One time I was in Kevin’s office and asked him a question. He took off his baseball cap and scratched his head and said, “I don’t know the answer to that.” My world was shaken. I had come to believe that if a question was answerable, Kevin could answer it. So I pressed him. “Kevin, you must know the answer,” I pleaded. So he went to the board and within five minutes he had solved the problem. All was back to normal.

Gary Becker told me that faced with any question in economics, regardless of the field or subject matter, he would bet on Kevin over any other economist, even one who specialized in that narrow area, to figure out the problem. I would too.

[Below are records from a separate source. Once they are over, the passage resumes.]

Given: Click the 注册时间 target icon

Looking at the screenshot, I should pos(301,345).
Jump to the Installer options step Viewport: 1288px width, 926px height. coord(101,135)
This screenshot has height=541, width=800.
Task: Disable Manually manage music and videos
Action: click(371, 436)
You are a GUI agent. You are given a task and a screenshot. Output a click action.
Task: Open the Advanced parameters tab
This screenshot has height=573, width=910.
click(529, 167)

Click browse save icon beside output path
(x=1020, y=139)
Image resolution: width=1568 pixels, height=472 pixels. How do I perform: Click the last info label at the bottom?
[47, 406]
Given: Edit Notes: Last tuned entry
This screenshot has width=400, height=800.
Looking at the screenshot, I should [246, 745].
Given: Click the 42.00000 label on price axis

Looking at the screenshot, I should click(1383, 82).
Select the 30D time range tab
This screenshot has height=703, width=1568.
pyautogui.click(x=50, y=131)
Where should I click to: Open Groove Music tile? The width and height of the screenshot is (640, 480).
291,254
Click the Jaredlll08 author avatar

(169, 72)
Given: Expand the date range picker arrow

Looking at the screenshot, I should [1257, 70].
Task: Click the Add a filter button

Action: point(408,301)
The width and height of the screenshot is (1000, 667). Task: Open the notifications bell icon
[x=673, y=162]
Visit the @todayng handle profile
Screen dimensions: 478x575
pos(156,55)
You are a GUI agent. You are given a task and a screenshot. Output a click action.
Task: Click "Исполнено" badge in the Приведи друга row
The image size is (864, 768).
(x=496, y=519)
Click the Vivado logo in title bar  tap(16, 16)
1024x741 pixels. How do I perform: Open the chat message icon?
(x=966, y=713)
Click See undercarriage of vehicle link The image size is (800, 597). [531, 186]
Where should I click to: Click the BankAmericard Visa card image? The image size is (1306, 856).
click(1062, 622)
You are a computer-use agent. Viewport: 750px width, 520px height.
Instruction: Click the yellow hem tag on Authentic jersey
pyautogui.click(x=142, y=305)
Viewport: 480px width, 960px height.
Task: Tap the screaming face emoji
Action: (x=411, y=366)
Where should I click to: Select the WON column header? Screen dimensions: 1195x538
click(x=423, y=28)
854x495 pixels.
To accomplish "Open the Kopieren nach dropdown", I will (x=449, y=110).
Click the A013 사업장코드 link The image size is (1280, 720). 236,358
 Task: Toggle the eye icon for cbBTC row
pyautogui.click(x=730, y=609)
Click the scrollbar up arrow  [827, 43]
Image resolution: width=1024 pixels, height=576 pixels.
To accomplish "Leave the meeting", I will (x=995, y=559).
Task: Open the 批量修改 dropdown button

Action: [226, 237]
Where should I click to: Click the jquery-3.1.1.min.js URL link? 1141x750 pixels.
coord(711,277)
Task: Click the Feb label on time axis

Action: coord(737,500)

A few summers back, Kevin agreed to teach a series of lectures to any interested faculty. This, in and of itself, is remarkable. He was not being compensated, he is just incredibly generous with his time. But the truly amazing thing is that the lectures drew just about every economist under the age of 40 on the University of Chicago campus. Attendance was as high the last day as the first day. And we were not going out of obligation, we were begging for more at the end. There is no one else in the world of economics who could attract an audience like that.

So, hats off to the MacArthur Foundation for recognizing one of greatest people I have ever known.


I wonder what happens to people after they win a big award like the JBC, Nobel, MacArthur, Lasker, National Medal of Science,etc. My guess for Murphy is nothing as he seems like a guy that doesn't care about awards.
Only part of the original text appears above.